Misjudged, misused, even though friendless, it would continue to serve the
people. So noble, indeed, was the picture which Mr. Billings' eloquence raised
up that his voice shook with emotion as he finished.
In the opinion of many of the spectators Austen Vane had yet to learn the art
of oratory. He might with propriety have portrayed the suffering and loss of the
poor farmer who was his client; he merely quoted from the doctor's testimony to
the effect that Mr. Meader would never again be able to do physical labour of
the sort by which he had supported himself, and ended up by calling the
attention of the jury to the photographs and plans of the crossing he had
obtained two days after the accident, requesting them to note the facts that the
public highway, approaching through a dense forest and underbrush at an angle of
thirty-three degrees, climbed the railroad embankment at that point, and a train
could not be seen until the horse was actually on the track.
The jury was out five minutes after the judge's charge, and gave Mr. Zebulun
Meader a verdict of six thousand dollars and costs,—a popular verdict, from the
evident approval with which it was received in the court room. Quiet being
restored, Mr. Billings requested, somewhat vehemently, that the case be
transferred on the exceptions to the Supreme Court, that the stenographer write
out the evidence, and that he might have three weeks in which to prepare a
draft. This was granted.
Zeb Meader, true to his nature, was self-contained throughout the
congratulations he received, but his joy was nevertheless intense.
"You shook 'em up good, Austen," he said, making his way to where his counsel
stood. "I suspicioned you'd do it. But how about this here appeal?"
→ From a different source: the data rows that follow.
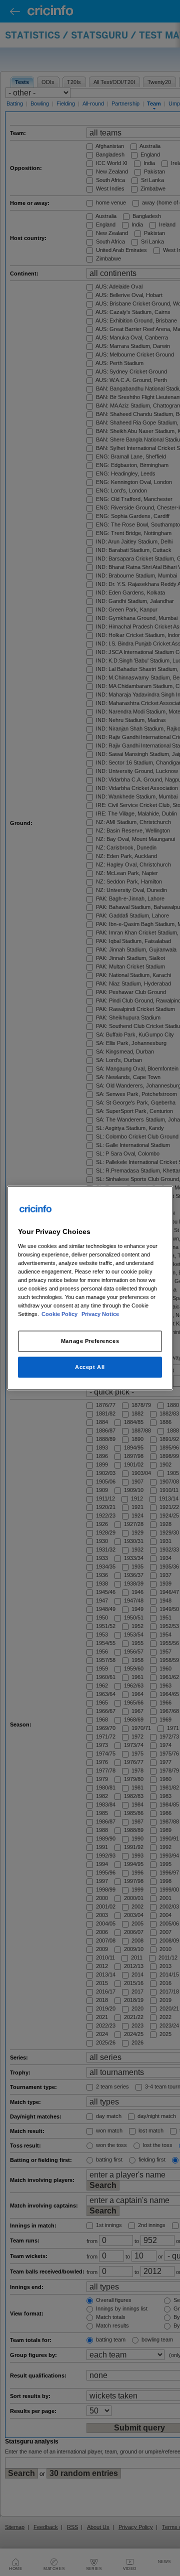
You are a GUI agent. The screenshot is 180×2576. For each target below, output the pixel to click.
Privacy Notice (100, 1314)
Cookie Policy (60, 1314)
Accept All (90, 1367)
"Billings is merely trying to save the face of his railroad," Austen
answered, smiling. "He hasn't the least notion of allowing this case to come up
again—take my word for it."
"I guess your word's good," said Zeb. "And I want to tell you one thing, as
an old man. I've been talkin' to Putnam County folks some, and you hain't lost
nothin' by this."
"How am I to get along without the friendship of Brush Bascom?" asked Austen,
soberly.
Mr. Meader, who had become used to this mild sort of humour, relaxed
sufficiently to laugh.
"Brush did seem a mite disgruntled," he remarked.
Somewhat to Austen's embarrassment, Mr. Mender's friends were pushing
forward. One grizzled veteran took him by the hand and looked thoughtfully into
his face.
"I've lived a good many years," he said, "but I never heerd 'em talked up to
like that. You're my candidate for governor."